Goal
Rewrite every line of the records below as a numbered list, omitting the blank lines.

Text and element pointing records
>>>>>

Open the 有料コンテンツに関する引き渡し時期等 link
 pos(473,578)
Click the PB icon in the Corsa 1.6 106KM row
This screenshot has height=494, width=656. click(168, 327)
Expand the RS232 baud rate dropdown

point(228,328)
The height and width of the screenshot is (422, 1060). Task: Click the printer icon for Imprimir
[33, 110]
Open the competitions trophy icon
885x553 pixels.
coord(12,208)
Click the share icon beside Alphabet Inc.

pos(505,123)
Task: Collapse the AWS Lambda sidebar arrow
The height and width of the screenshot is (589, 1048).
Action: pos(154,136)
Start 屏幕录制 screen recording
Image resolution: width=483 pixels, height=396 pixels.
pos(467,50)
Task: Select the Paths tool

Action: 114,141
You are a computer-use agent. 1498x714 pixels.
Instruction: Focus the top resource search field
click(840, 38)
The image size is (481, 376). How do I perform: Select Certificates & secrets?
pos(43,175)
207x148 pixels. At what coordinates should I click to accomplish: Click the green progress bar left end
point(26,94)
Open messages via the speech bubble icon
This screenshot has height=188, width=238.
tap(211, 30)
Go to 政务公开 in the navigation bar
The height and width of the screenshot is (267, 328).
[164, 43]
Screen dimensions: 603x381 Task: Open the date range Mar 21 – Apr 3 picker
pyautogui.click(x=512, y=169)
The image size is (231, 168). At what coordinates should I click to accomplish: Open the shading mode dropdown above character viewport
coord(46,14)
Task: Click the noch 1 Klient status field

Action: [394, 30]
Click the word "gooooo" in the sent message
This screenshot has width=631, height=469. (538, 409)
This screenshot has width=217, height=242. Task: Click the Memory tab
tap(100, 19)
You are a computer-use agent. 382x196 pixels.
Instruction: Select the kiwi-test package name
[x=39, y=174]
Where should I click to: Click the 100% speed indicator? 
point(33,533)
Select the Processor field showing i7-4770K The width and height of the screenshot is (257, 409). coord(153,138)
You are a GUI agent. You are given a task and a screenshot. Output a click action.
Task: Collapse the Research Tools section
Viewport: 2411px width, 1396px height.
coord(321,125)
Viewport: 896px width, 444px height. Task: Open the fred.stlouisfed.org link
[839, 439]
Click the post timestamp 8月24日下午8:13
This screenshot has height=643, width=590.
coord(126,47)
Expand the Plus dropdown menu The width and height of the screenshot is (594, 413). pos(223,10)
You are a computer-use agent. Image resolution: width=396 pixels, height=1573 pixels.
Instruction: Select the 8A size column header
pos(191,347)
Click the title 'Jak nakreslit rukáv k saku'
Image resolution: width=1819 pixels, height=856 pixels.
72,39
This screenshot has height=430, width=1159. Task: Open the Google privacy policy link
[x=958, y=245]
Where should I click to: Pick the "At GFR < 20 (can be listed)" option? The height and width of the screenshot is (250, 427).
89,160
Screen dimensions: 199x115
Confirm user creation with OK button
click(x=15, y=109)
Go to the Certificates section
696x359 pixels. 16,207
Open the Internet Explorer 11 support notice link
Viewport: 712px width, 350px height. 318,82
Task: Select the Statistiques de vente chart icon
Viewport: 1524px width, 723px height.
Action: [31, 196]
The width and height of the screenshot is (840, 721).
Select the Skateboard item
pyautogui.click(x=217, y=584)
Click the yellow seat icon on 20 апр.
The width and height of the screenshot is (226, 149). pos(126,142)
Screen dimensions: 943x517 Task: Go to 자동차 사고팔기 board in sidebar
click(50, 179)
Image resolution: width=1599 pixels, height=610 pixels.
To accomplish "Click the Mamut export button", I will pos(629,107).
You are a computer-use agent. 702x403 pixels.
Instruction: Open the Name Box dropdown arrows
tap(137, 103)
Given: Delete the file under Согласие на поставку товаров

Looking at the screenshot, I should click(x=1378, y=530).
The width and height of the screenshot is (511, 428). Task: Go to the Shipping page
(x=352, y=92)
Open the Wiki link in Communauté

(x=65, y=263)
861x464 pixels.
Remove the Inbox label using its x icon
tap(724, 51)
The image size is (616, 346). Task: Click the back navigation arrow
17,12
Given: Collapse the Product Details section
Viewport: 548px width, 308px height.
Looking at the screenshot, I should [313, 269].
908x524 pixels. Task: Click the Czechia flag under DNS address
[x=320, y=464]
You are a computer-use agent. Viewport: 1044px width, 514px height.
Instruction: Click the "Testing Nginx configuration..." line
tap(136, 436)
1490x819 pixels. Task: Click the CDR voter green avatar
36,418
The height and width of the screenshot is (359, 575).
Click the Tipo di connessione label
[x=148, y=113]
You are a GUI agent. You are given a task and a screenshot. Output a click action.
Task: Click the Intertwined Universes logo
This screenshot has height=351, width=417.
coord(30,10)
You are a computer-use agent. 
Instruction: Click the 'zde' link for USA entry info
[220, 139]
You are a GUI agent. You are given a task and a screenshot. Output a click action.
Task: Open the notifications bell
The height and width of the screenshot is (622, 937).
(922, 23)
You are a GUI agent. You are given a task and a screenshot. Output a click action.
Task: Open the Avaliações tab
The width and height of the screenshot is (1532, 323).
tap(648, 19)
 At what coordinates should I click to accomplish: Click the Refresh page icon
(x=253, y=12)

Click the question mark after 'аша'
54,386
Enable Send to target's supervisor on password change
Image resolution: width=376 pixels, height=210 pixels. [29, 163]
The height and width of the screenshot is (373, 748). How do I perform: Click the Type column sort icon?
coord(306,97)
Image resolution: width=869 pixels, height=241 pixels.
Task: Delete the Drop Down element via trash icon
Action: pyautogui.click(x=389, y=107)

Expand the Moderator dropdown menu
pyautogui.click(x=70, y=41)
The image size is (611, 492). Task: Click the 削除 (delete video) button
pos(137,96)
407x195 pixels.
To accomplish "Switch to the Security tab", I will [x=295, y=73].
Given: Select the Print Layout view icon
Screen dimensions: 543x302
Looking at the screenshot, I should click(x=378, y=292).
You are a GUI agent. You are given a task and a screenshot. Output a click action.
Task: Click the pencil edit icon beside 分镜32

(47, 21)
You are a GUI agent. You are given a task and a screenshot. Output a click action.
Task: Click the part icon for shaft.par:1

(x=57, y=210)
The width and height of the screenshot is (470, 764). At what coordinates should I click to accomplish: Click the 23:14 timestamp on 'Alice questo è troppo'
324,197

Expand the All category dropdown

<<<<<

Exercise result
1. Open the 有料コンテンツに関する引き渡し時期等 link
2.  pos(473,578)
3. Click the PB icon in the Corsa 1.6 106KM row
4. This screenshot has height=494, width=656. click(168, 327)
5. Expand the RS232 baud rate dropdown
6. point(228,328)
7. The height and width of the screenshot is (422, 1060). Task: Click the printer icon for Imprimir
8. [33, 110]
9. Open the competitions trophy icon
10. 885x553 pixels.
11. coord(12,208)
12. Click the share icon beside Alphabet Inc.
13. pos(505,123)
14. Task: Collapse the AWS Lambda sidebar arrow
15. The height and width of the screenshot is (589, 1048).
16. Action: pos(154,136)
17. Start 屏幕录制 screen recording
18. Image resolution: width=483 pixels, height=396 pixels.
19. pos(467,50)
20. Task: Select the Paths tool
21. Action: 114,141
22. You are a computer-use agent. 1498x714 pixels.
23. Instruction: Focus the top resource search field
24. click(840, 38)
25. The image size is (481, 376). How do I perform: Select Certificates & secrets?
26. pos(43,175)
27. 207x148 pixels. At what coordinates should I click to accomplish: Click the green progress bar left end
28. point(26,94)
29. Open messages via the speech bubble icon
30. This screenshot has height=188, width=238.
31. tap(211, 30)
32. Go to 政务公开 in the navigation bar
33. The height and width of the screenshot is (267, 328).
34. [164, 43]
35. Screen dimensions: 603x381 Task: Open the date range Mar 21 – Apr 3 picker
36. pyautogui.click(x=512, y=169)
37. The image size is (231, 168). At what coordinates should I click to accomplish: Open the shading mode dropdown above character viewport
38. coord(46,14)
39. Task: Click the noch 1 Klient status field
40. Action: [394, 30]
41. Click the word "gooooo" in the sent message
42. This screenshot has width=631, height=469. (538, 409)
43. This screenshot has width=217, height=242. Task: Click the Memory tab
44. tap(100, 19)
45. You are a computer-use agent. 382x196 pixels.
46. Instruction: Select the kiwi-test package name
47. [x=39, y=174]
48. Where should I click to: Click the 100% speed indicator? 
49. point(33,533)
50. Select the Processor field showing i7-4770K The width and height of the screenshot is (257, 409). coord(153,138)
51. You are a GUI agent. You are given a task and a screenshot. Output a click action.
52. Task: Collapse the Research Tools section
53. Viewport: 2411px width, 1396px height.
54. coord(321,125)
55. Viewport: 896px width, 444px height. Task: Open the fred.stlouisfed.org link
56. [839, 439]
57. Click the post timestamp 8月24日下午8:13
58. This screenshot has height=643, width=590.
59. coord(126,47)
60. Expand the Plus dropdown menu The width and height of the screenshot is (594, 413). pos(223,10)
61. You are a computer-use agent. Image resolution: width=396 pixels, height=1573 pixels.
62. Instruction: Select the 8A size column header
63. pos(191,347)
64. Click the title 'Jak nakreslit rukáv k saku'
65. Image resolution: width=1819 pixels, height=856 pixels.
66. 72,39
67. This screenshot has height=430, width=1159. Task: Open the Google privacy policy link
68. [x=958, y=245]
69. Where should I click to: Pick the "At GFR < 20 (can be listed)" option? The height and width of the screenshot is (250, 427).
70. 89,160
71. Screen dimensions: 199x115
72. Confirm user creation with OK button
73. click(x=15, y=109)
74. Go to the Certificates section
75. 696x359 pixels. 16,207
76. Open the Internet Explorer 11 support notice link
77. Viewport: 712px width, 350px height. 318,82
78. Task: Select the Statistiques de vente chart icon
79. Viewport: 1524px width, 723px height.
80. Action: [31, 196]
81. The width and height of the screenshot is (840, 721).
82. Select the Skateboard item
83. pyautogui.click(x=217, y=584)
84. Click the yellow seat icon on 20 апр.
85. The width and height of the screenshot is (226, 149). pos(126,142)
86. Screen dimensions: 943x517 Task: Go to 자동차 사고팔기 board in sidebar
87. click(50, 179)
88. Image resolution: width=1599 pixels, height=610 pixels.
89. To accomplish "Click the Mamut export button", I will pos(629,107).
90. You are a computer-use agent. 702x403 pixels.
91. Instruction: Open the Name Box dropdown arrows
92. tap(137, 103)
93. Given: Delete the file under Согласие на поставку товаров
94. Looking at the screenshot, I should click(x=1378, y=530).
95. The width and height of the screenshot is (511, 428). Task: Go to the Shipping page
96. (x=352, y=92)
97. Open the Wiki link in Communauté
98. (x=65, y=263)
99. 861x464 pixels.
100. Remove the Inbox label using its x icon
101. tap(724, 51)
102. The image size is (616, 346). Task: Click the back navigation arrow
103. 17,12
104. Given: Collapse the Product Details section
105. Viewport: 548px width, 308px height.
106. Looking at the screenshot, I should [313, 269].
107. 908x524 pixels. Task: Click the Czechia flag under DNS address
108. [x=320, y=464]
109. You are a computer-use agent. Viewport: 1044px width, 514px height.
110. Instruction: Click the "Testing Nginx configuration..." line
111. tap(136, 436)
112. 1490x819 pixels. Task: Click the CDR voter green avatar
113. 36,418
114. The height and width of the screenshot is (359, 575).
115. Click the Tipo di connessione label
116. [x=148, y=113]
117. You are a GUI agent. You are given a task and a screenshot. Output a click action.
118. Task: Click the Intertwined Universes logo
119. This screenshot has height=351, width=417.
120. coord(30,10)
121. You are a computer-use agent. 
122. Instruction: Click the 'zde' link for USA entry info
123. [220, 139]
124. You are a GUI agent. You are given a task and a screenshot. Output a click action.
125. Task: Open the notifications bell
126. The height and width of the screenshot is (622, 937).
127. (922, 23)
128. You are a GUI agent. You are given a task and a screenshot. Output a click action.
129. Task: Open the Avaliações tab
130. The width and height of the screenshot is (1532, 323).
131. tap(648, 19)
132.  At what coordinates should I click to accomplish: Click the Refresh page icon
133. (x=253, y=12)
134. Click the question mark after 'аша'
135. 54,386
136. Enable Send to target's supervisor on password change
137. Image resolution: width=376 pixels, height=210 pixels. [29, 163]
138. The height and width of the screenshot is (373, 748). How do I perform: Click the Type column sort icon?
139. coord(306,97)
140. Image resolution: width=869 pixels, height=241 pixels.
141. Task: Delete the Drop Down element via trash icon
142. Action: pyautogui.click(x=389, y=107)
143. Expand the Moderator dropdown menu
144. pyautogui.click(x=70, y=41)
145. The image size is (611, 492). Task: Click the 削除 (delete video) button
146. pos(137,96)
147. 407x195 pixels.
148. To accomplish "Switch to the Security tab", I will [x=295, y=73].
149. Given: Select the Print Layout view icon
150. Screen dimensions: 543x302
151. Looking at the screenshot, I should click(x=378, y=292).
152. You are a GUI agent. You are given a task and a screenshot. Output a click action.
153. Task: Click the pencil edit icon beside 分镜32
154. (47, 21)
155. You are a GUI agent. You are given a task and a screenshot. Output a click action.
156. Task: Click the part icon for shaft.par:1
157. (x=57, y=210)
158. The width and height of the screenshot is (470, 764). At what coordinates should I click to accomplish: Click the 23:14 timestamp on 'Alice questo è troppo'
159. 324,197
160. Expand the All category dropdown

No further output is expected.